In Collaborative Practice....Who owns the process? Who runs the process?
A recent thread on the CollabLaw listServe had me revisiting this topic. One professional had asked for help with a divorce case in which one of the spouses had requested, in the middle of the process, that the attorneys and mhps stop giving the financial professional any information about his/her "emotional state". One post suggested there might be more to do than simply decide whether it's "okay" or not to stop sharing....that there might be something going on for that client and that it might be helpful to ask him/her about it. I added the following thoughts:
The way I hear ____'s comments is "Is anyone listening to the husband other than his instruction?" When he says 'do this' or 'don't do that' it is almost certainly because he believes that will address some fear/concern that he has.
We need to be alert enough to ask the questions......[I try to avoid using "why"....ever in such inquiries] "What is your concern about the FP seeing those notes?" "How do you believe a better result will be reached if s/he doesn't?" "What is the result you are looking to create by seeking a change from what has worked so far?" "Is there something in particular you don't want this specific person to know?" There could be lots of questions. I find that asking them is often more productive than guessing what's going on in the client's head.
Some of this dialogue, in my mind revisits a question of "who controls the process". While I believe it is rarely productive to tell the client, "this is how it's done". I also believe that it is rarely productive to say to the client "we'll do it any way you want". And I firmly believe that resort to the mantra of "this is a 'client-centered' process" is a pretty empty invocation on this issue.
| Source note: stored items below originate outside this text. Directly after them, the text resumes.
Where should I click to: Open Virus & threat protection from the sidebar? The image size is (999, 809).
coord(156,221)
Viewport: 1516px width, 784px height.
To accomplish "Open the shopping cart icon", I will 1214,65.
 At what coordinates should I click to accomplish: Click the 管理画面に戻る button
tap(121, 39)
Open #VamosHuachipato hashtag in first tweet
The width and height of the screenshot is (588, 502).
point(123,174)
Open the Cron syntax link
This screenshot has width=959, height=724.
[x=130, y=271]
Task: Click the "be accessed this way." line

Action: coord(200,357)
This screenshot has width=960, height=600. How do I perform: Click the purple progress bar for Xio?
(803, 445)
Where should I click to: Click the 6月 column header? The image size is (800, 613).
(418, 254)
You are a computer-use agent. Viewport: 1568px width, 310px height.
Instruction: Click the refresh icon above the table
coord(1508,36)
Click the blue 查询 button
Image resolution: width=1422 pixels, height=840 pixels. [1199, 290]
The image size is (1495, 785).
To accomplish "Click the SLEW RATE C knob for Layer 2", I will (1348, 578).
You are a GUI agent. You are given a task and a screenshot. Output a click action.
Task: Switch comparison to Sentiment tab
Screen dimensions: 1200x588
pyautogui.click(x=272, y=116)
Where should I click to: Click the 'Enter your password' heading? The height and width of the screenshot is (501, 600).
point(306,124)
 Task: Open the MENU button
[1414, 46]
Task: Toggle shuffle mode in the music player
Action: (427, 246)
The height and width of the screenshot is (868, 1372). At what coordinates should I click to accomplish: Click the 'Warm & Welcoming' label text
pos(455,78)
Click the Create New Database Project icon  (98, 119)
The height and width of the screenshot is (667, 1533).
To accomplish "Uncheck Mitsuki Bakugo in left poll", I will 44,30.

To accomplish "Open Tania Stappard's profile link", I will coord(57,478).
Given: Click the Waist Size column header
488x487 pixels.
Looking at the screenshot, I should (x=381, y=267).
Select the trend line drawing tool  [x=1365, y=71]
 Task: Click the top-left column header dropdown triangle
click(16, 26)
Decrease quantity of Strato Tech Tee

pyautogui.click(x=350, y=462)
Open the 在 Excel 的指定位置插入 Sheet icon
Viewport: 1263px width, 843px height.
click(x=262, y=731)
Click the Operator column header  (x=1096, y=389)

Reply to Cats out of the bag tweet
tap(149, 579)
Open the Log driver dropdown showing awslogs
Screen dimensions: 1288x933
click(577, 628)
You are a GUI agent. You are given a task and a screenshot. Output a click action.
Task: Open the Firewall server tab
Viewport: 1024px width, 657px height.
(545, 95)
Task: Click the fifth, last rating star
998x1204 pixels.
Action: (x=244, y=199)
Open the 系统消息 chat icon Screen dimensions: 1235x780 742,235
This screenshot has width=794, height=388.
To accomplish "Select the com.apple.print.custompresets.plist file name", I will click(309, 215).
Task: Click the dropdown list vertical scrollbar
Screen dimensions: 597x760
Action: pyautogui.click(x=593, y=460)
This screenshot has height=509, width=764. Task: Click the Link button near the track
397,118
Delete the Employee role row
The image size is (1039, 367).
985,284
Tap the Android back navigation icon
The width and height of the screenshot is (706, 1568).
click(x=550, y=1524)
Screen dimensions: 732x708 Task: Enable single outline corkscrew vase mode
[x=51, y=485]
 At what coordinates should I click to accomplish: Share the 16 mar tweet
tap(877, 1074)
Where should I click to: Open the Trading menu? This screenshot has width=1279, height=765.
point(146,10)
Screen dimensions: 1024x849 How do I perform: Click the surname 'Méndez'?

It should be, in my humble opinion, beyond doubt that the RESULTS, should be determined by the clients. [I am of the "statutes be damned" school]. It should also be, again IMHO, that the clients are paying us for something. And if it isn't to tell them what they should agree to [and I believe it isn't], then we owe them something. I believe what we owe them is our commitment to a safe setting in which to make those decisions. And it is not a safe setting if the 'rules' keep changing......even if they are the ones demanding that the rules change.
This is not to say that we ever categorically say "no" when the clients ask about a change. It does, however, absolutely require that we have a belief to begin with in the structure of the process as we set it out for them. And that we understand how it is that that process offers safety. Only from that place can we make productive/positive adjustments to the process. Because only from that place can we really ask the questions above, appreciate the answers we get, and dialogue about the positive/negative aspects of the change the client is seeking.
Without that, we are left with nothing but......"I dunno, that's how I was taught....but it's 'client-centered'....so I guess I have to just go along with whatever the client 'wants'...." and then the "process" follows the fear-driven whims of the clients. Much like children, having tested the boundaries and 'won', having gotten what they think will give them what they individually want, they will press for more. And we will end up along for a ride in a rudder-less ship that may stay adrift for months or years.....may run aground and be abandoned....may even end up safely in harbor. But whichever it is, one thing will be clear.....it's arrival there won't have anything to do with us. Well, except for the fact that we abdicated our responsibility to the client....to the clients.
So, back to the point. When the client asks for a change in the "how", our best response is not necessarily "no, we can't" or "okay, if you want". Instead our best response may well be "what is it you're wanting to accomplish" And when the client asks "why" we do/don't do it a certain way, our best response may well be "because our goal is always and only to keep you and your partner safe so that you can focus your attention on meeting your needs going forward". If we believe that the process as we offer it does that, and we know how we believe it does that, then WE will feel safe enough to adjust it IF the adjustment will serve to keep everyone involved in the process safe.
Borrowing an old like from Hill Street Blues...Let's be safe out there.